■ WHAT IS NEEDED
In the records below, find the line with "Given: Select Available in the status list"; retype that line and all the following lines through the end, exactly, and add nothing.

■ Collected data entries

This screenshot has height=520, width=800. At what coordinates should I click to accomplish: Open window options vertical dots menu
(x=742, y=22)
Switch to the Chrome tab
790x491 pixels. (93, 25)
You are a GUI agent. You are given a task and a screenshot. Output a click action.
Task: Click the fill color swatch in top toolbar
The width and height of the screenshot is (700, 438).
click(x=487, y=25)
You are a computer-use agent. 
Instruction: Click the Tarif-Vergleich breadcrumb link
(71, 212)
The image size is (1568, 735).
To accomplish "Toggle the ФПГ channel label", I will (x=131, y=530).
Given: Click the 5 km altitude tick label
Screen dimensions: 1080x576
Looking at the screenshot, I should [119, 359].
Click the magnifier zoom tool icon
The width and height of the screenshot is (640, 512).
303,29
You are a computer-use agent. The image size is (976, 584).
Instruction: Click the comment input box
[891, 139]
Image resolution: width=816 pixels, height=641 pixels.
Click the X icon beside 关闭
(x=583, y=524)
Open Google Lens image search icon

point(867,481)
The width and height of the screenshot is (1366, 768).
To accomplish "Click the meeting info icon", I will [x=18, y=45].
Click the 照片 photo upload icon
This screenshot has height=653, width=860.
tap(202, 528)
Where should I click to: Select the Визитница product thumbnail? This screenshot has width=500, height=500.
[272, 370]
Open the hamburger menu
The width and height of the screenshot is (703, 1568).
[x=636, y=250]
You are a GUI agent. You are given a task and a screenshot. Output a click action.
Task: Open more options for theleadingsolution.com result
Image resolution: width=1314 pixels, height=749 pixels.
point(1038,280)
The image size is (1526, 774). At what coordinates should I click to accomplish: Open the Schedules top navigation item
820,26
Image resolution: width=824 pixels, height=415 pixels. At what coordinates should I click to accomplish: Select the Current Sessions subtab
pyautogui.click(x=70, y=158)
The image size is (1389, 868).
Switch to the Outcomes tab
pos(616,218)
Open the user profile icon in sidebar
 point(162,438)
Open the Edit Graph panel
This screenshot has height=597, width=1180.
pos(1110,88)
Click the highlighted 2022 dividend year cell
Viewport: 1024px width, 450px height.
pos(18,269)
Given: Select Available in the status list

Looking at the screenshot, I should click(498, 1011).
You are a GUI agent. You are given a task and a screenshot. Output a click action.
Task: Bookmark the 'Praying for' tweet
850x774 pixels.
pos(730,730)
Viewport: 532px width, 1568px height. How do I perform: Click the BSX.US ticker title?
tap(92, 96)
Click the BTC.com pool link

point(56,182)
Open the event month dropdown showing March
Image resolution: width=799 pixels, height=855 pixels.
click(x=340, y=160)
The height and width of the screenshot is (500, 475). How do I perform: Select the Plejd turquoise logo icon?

■ WRITTEN ANSWER
Given: Select Available in the status list

Looking at the screenshot, I should click(498, 1011).
You are a GUI agent. You are given a task and a screenshot. Output a click action.
Task: Bookmark the 'Praying for' tweet
850x774 pixels.
pos(730,730)
Viewport: 532px width, 1568px height. How do I perform: Click the BSX.US ticker title?
tap(92, 96)
Click the BTC.com pool link

point(56,182)
Open the event month dropdown showing March
Image resolution: width=799 pixels, height=855 pixels.
click(x=340, y=160)
The height and width of the screenshot is (500, 475). How do I perform: Select the Plejd turquoise logo icon?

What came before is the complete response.